Quebonafide wyprzedaje stare ubrania
Quebonafide dopiero co powrócił z dwoma nowymi utworami i zaprezentował światu swój nowy, diametralnie różny od dotychczasowego wizerunek. Raper całkowicie zmienił swój ikoniczny styl, co było niemałą niespodzianką nawet dla jego najwierniejszych fanów. Od czasu swojego powrotu nieprzerwanie towarzyszy mu jeden zestaw ubrań, którego kluczowym elementem jest błękitna, luźna koszulka polo. Ponadto raper postanowił zorganizować wyprzedaż swojej dawnej garderoby.
Kuba Grabowski, bo tak brzmi jego pełne nazwisko, postanowił pozbyć się kilku zalegających w jego szafie ciuchy. Quebo zaczął sprzedawać ubrania drogich, streetwearowych marek za pośrednictwem InstaStories. Tam oferował fanom m. in. koszulki marek Off-White czy Supreme, których ceny sięgają średnio kilku tysięcy. Chciał za nie nie więcej niż kilkadziesiąt złotych.
„Zorganizowałem dla was ciekawą inicjatywę, mianowicie wyprzedaż szafy. Będę wrzucał zdjęcia kilku łaszków z mojej garderoby, a wy będziecie mogli w korzystnych i atrakcyjnych cenach je ode mnie kupić. Pozdrawiam wszystkich” – mówił wówczas raper.

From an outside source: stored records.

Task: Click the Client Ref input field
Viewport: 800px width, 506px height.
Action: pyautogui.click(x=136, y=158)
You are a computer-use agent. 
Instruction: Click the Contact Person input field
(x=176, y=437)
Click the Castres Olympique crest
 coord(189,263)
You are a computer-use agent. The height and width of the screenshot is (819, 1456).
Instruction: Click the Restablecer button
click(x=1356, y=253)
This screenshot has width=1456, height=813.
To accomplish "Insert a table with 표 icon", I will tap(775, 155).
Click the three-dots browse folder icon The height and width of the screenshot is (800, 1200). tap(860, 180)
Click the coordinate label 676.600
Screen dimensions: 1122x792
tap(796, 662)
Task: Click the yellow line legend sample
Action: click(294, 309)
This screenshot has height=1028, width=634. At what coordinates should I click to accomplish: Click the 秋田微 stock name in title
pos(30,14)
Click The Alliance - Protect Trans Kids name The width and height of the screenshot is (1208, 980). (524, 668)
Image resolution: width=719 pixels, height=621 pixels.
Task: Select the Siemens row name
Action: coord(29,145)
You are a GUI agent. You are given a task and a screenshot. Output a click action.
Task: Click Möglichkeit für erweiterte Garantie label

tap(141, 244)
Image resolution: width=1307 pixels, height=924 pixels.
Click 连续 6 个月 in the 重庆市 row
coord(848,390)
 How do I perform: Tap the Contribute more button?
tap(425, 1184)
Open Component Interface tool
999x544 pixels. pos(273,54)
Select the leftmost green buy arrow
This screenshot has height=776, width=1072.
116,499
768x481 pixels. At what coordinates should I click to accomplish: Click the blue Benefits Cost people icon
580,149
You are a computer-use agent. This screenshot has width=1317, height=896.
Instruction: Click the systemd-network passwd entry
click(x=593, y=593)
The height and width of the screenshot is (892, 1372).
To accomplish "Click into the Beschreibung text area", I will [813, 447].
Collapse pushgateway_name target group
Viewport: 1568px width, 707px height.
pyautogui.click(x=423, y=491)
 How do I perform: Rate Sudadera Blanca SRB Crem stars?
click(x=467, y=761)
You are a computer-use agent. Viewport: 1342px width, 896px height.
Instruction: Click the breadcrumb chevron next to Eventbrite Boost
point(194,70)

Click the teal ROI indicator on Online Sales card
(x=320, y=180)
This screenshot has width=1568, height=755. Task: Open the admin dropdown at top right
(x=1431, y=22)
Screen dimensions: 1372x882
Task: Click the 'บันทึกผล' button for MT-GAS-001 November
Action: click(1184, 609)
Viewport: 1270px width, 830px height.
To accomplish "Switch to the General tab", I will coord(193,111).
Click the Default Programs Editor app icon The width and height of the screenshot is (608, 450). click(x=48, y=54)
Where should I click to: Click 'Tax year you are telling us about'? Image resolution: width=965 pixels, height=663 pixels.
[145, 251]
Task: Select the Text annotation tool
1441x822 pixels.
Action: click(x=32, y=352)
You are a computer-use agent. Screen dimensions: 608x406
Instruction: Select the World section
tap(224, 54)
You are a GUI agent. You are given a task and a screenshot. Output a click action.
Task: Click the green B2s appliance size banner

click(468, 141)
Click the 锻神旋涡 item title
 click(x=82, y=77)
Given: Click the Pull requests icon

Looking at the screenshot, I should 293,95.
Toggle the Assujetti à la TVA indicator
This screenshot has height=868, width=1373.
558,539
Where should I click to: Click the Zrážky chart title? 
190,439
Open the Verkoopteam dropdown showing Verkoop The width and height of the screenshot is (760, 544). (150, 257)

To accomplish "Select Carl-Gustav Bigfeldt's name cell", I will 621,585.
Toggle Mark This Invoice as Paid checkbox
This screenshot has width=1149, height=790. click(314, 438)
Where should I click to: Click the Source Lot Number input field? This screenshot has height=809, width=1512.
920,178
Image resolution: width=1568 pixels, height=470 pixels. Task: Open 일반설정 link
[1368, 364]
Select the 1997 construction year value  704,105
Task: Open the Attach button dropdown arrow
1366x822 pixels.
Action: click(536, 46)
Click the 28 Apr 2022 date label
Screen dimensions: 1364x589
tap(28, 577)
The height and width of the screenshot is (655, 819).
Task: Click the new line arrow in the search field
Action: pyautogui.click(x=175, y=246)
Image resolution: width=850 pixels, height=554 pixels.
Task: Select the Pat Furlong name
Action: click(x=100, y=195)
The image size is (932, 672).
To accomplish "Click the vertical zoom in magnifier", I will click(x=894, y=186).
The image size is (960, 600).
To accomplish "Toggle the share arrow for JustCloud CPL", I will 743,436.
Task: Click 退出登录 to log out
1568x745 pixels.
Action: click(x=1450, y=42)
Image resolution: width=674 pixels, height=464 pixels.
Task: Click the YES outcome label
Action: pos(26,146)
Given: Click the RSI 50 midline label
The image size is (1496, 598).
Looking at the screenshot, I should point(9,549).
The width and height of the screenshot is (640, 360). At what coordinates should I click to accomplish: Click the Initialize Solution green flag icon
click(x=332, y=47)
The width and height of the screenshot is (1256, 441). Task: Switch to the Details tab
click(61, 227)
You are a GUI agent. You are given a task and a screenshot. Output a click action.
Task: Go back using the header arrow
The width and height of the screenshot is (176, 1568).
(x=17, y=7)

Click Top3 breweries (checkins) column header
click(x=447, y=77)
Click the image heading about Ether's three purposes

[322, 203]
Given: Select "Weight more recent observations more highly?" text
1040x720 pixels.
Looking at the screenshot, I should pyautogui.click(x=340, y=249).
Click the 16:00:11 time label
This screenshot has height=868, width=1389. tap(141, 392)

Quebonafide wściekły na swoich „fanów”
Ogłaszając wyprzedaż, Quebonafide podzielił się też na InstaStories linkiem do jego profilu na Allegro, gdzie oferował więcej ciekawych propozycji ze swojej szafy, a fani mogli wziąć udział w ich licytacji. Niestety, nie minęło dużo czasu, a ceny ubrań z garderoby Quebo podskoczył do… 20 milionów złotych. Ktoś najpewniej zrobił sobie niewybredny żart. To zdenerwowało rapera, który zaapelował do „fanów” podbijających licytacje do tak horrendalnych kwot i zaznaczył, że wszystkie pieniądze ze sprzedaży ubrań miały zostać przeznaczone na cele charytatywne.
„Prosiłbym, żebyście nie robili sobie dowcipów z wyprzedaży szafy i podawali realne kwoty, za które jesteście gotowi kupić ubrania, ponieważ wszystkie pieniądze zostaną przeznaczone na cele charytatywne. Bardzo dziękuję” – powiedział na InstaStories.